→ **TASK**: If a line in the records below contains "button", copy that line.

[Collected data]
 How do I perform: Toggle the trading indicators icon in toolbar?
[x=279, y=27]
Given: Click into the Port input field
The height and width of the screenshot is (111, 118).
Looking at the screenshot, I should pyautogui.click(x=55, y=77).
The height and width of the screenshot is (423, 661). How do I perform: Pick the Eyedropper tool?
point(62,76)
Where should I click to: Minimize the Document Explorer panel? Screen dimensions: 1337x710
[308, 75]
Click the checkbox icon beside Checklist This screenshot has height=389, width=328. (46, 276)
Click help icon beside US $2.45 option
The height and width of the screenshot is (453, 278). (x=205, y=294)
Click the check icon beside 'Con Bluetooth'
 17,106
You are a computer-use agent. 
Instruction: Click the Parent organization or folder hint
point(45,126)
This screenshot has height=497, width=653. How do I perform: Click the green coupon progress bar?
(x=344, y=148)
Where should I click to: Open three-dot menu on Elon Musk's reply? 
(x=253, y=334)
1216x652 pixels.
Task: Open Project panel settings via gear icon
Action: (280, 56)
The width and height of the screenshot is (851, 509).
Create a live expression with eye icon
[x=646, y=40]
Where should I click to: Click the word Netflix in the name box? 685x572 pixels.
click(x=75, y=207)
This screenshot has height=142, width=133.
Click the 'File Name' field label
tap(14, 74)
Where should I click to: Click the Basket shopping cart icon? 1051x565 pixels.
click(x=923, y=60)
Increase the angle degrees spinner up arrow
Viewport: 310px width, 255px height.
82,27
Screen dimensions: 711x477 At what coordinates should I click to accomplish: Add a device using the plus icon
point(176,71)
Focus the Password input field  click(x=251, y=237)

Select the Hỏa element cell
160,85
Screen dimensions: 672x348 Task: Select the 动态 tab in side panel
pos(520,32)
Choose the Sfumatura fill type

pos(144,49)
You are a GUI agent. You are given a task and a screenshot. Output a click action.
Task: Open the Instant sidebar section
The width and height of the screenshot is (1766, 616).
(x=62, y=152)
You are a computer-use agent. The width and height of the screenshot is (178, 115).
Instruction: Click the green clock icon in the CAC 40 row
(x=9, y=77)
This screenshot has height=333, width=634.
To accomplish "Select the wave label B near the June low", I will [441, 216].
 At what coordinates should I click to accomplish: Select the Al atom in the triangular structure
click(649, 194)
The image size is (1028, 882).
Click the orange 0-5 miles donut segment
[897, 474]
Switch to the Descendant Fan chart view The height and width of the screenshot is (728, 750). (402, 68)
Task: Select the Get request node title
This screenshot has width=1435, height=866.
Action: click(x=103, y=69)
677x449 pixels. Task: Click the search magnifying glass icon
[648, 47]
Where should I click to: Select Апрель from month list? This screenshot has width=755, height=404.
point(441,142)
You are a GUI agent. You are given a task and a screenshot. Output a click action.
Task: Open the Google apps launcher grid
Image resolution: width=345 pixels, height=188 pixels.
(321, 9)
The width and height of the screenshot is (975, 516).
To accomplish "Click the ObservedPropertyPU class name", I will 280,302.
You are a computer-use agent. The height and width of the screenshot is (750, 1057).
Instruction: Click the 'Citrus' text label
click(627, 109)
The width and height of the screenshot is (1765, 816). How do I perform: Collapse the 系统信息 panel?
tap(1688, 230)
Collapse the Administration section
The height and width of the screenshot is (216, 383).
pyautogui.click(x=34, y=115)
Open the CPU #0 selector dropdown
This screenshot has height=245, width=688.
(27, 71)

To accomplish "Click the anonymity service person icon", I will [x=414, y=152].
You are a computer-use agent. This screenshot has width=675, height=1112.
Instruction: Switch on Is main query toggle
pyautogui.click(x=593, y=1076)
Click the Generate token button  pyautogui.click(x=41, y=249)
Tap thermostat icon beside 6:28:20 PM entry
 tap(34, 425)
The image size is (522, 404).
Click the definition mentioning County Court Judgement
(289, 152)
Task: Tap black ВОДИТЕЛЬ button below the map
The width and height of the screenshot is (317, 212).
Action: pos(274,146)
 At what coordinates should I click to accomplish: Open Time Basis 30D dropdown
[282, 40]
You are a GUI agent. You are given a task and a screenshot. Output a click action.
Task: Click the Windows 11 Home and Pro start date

→ **WRITTEN RESPONSE**:
Click the Generate token button  pyautogui.click(x=41, y=249)
Task: Tap black ВОДИТЕЛЬ button below the map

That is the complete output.